Но, однако, при всей своей глупой гордости и при вечном всезнайстве она чрезвычайно добра и всегда готова оказать помощь. Но и тебе, мой Алеша, я должна сказать: научись ты, ради бога, обуздывать свой неуемный татарский нрав. Много ты несчастий через него в жизни перетерпишь. Кровь у тебя уж чересчур вспыльчивая.
Глава XXVI
Чистые Пруды
В ту же субботу, ранним вечером, успел Александров сбегать с коньками на небольшой, но уютный и близкий от дома каток Патриарших прудов. Там нынче не было музыки, но зато беговое ледяное поле, находившееся под присмотром ревностных членов конькобежного клуба, отличалось замечательной чистотой и зеркальной гладкостью.
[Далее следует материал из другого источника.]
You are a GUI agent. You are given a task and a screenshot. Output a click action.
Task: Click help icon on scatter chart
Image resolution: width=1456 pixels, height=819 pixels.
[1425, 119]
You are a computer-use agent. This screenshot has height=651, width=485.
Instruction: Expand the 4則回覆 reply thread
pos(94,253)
Над деревянной кабинкой, где спортсмены надевали на ноги коньки, пили лимонад и отогревались в морозные дни, – висел печатный плакат: «Просят гг. посетителей катка без надобности не царапать лед вензелями и не делать резких остановок, бороздящих паркет».
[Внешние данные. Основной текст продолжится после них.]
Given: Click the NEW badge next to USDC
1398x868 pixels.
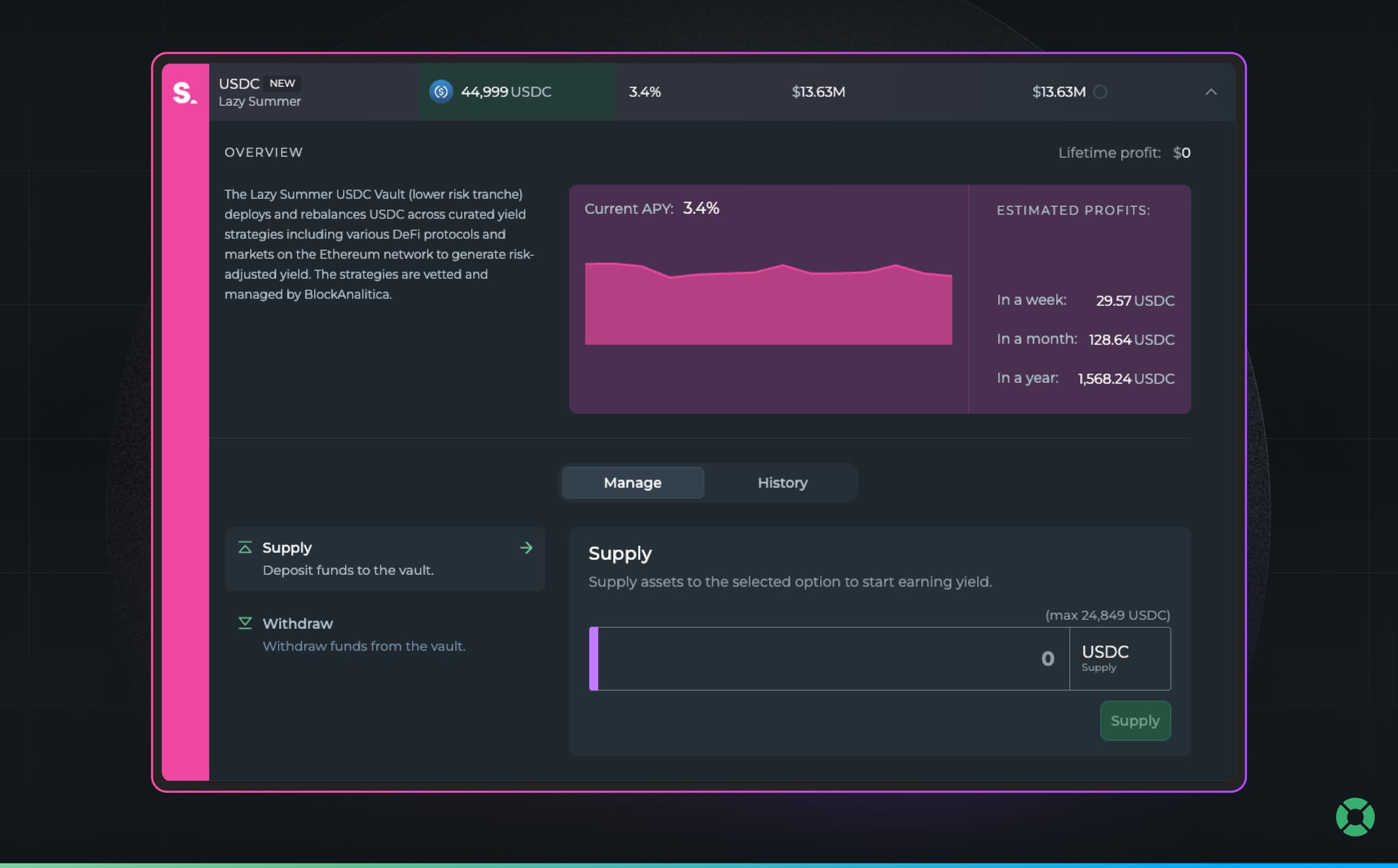Looking at the screenshot, I should click(x=282, y=83).
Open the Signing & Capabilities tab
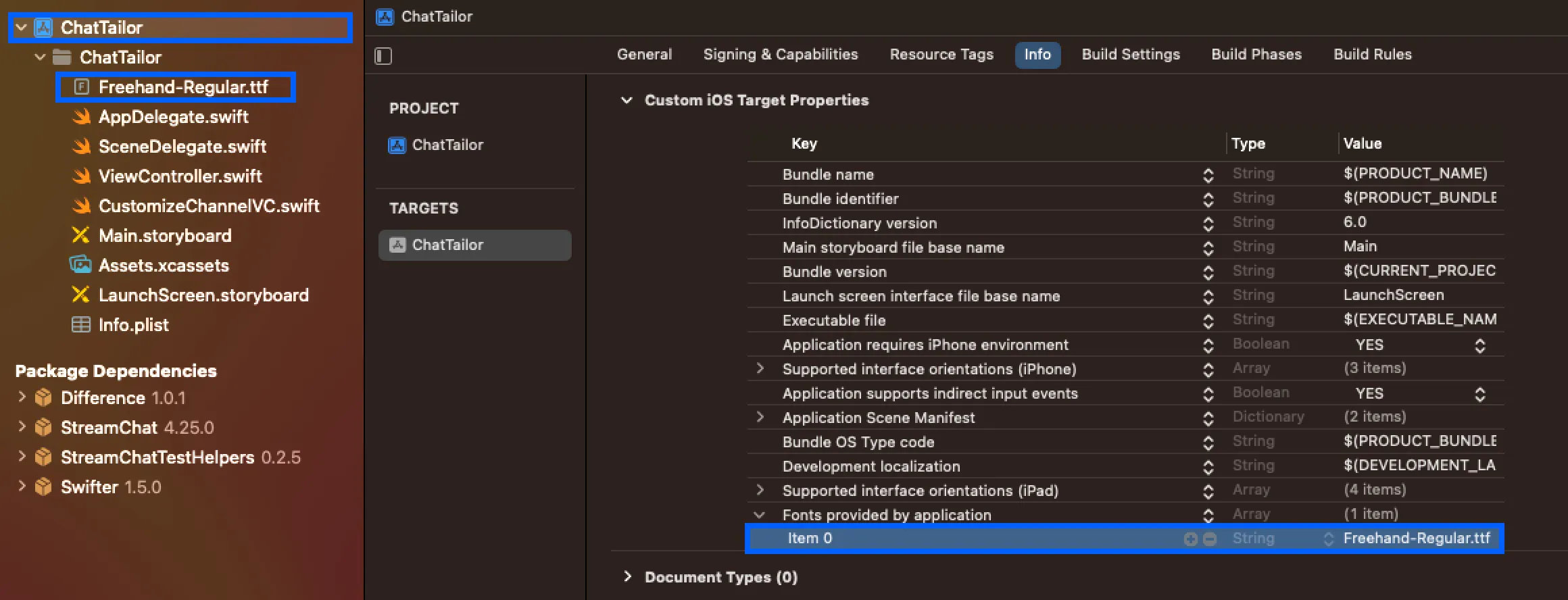The image size is (1568, 600). click(781, 55)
Александров сначала опасался, что почти шестимесячная отвычка от «патинажа» даст себя знать тяжестью, неловкостью и неумелостью движений. Но когда он быстрым полубегом-полускоком обогнул четыре раза гладкую поверхность катка и поплыл большими круглыми, перемежающимися размахами, то сразу радостно почувствовал, что ноги его по-прежнему работают ловко, послушно и весело и отлично помнят конькобежный темп.
Какой-то пожилой толстый спортсмен, с крошечной круглой шапочкой на голове, воскликнул, сбегая на коньках с деревянной лестницы:
– Браво, господин юнкер! Браво, браво, молодцом.
Александров с широкой улыбкой приложил правую руку к своей барашковой орленой шапке и подумал не без гордости: «Это еще пустяки. А вот ты лучше погляди на меня в следующий вторник, на Чистых прудах, где я буду без шинели, без этого нелепого штыка, в одном парадном мундире, рука об руку с ней, с Зиночкой Белышевой, самой прекрасной и грациозной барышней в мире...»
Так он проминал и упражнял свое тело до глубоких сумерек. Когда уже стало ничего не видно вокруг, тогда, приятно усталый и блаженно расслабленный, он с трудом дошел до дома.
Но на другой день, с самого раннего утра, стали давать знать себя последствия неумеренной тренировки, затеянной через большой промежуток пустого времени. Он проснулся с таким чувством, будто его руки, ноги, спина и все тело избиты до синяков. Каждый мускул болел и ныл и не позволял до себя дотрагиваться. Чтобы встать с постели, Александрову пришлось держаться за стул и кряхтеть совсем по-старчески. Он подумал, что заболел, катаясь вчера на коньках, и, чтобы не тревожить мать, попросил принести ему утренний чай в постель, чего раньше никогда не делал, считая еду в лежачем положении ужасным свинством.
Но мать сама принесла ему чай и калач с маслом. Она сразу увидела, как ее сын мается от ломоты и через силу, с трудом передвигает свои члены, и участливо спросила:
– Что, Алешенька? Никак перекатался вчера?
– Да, немножко, мамочка. Но сам не понимаю, почему меня всего так и тянет, так и разбирает, точно у меня лихорадка.